[Opening Extracted text section]

ANNOUNCING 2016 Photo-Text Book Award
We are thrilled to announce the recently published Negative Publicity: Artefacts Of Extraordinary Rendition is the recipient of The Rencontres d'Arles 2016 Photo-Text Book Award!
Congratulations to photographer Edmund Clark and counterterrorism investigator Crofton Black! Many thanks to our co-publisher, Aperture Foundation, and the individuals whose generous contributions brought this book to fruition.
The Book Award was created 47 years ago at the start of The Rencontres d'Arles summer photography festival. As photography publishing continues to innovate and expand, so too do the categories awarded. With the support of the Fondation Jan Michalski pour l’Écriture et la Littérature, the Photo-Text Award is a new addition, recognizing excellence in combining images and texts.
Negative Publicity: Artefacts of Extraordinary Rendition, by photographer Edmund Clark and counterterrorism investigator Crofton Black, is an assemblage of photographs and documents that confront the nature of contemporary warfare and the invisible mechanisms of state control.

[Closing Extracted text section]
[Opening Excerpted data section]

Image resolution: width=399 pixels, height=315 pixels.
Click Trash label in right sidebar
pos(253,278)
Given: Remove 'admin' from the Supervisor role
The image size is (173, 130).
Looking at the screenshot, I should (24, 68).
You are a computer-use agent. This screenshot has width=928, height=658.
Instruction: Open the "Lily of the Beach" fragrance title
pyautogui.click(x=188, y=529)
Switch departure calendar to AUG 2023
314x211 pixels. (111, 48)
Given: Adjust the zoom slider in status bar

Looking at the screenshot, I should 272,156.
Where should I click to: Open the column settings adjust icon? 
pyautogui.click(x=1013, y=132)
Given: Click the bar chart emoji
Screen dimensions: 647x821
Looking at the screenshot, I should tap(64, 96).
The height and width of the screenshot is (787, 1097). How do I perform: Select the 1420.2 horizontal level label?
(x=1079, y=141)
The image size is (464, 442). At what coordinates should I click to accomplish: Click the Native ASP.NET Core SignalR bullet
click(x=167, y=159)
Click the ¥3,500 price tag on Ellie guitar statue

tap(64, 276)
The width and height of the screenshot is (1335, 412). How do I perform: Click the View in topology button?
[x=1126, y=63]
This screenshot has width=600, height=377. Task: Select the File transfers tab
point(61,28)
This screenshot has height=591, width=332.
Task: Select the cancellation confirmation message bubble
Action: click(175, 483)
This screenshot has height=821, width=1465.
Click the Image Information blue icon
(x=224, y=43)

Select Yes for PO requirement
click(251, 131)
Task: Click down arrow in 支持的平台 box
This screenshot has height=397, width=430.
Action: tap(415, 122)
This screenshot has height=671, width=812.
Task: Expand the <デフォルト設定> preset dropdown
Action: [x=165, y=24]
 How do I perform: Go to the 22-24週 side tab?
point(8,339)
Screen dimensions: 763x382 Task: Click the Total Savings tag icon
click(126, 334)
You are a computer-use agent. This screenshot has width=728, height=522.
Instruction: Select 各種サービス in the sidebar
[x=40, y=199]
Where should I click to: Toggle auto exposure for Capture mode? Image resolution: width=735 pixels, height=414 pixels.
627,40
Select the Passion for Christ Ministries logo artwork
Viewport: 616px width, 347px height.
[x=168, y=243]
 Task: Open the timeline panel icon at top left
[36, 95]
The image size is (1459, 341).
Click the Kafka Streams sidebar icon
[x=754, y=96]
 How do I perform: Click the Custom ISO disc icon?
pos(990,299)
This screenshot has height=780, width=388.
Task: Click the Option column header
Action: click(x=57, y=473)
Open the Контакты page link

[Closing Excerpted data section]

■ Task instructions ■
A – From the award announcement, pull out the part that opens with the words containing "ANNOUNCING 2016 Photo-Text" and closes with "book to fruition.".
B – Answer these questions using the award announcement.
(i) How many years ago was the Book Award created?
(ii) Which organization is named as co-publisher of the book?
(iii) Which foundation supports the Photo-Text Award?
The listing comes from a separate source and is unrelated to the award announcement.

■ Solutions to each task ■
A –
ANNOUNCING 2016 Photo-Text Book Award
We are thrilled to announce the recently published Negative Publicity: Artefacts Of Extraordinary Rendition is the recipient of The Rencontres d'Arles 2016 Photo-Text Book Award!
Congratulations to photographer Edmund Clark and counterterrorism investigator Crofton Black! Many thanks to our co-publisher, Aperture Foundation, and the individuals whose generous contributions brought this book to fruition.

B –
(i) 47 years ago, at the start of The Rencontres d'Arles summer photography festival.
(ii) Aperture Foundation.
(iii) The Fondation Jan Michalski pour l’Écriture et la Littérature.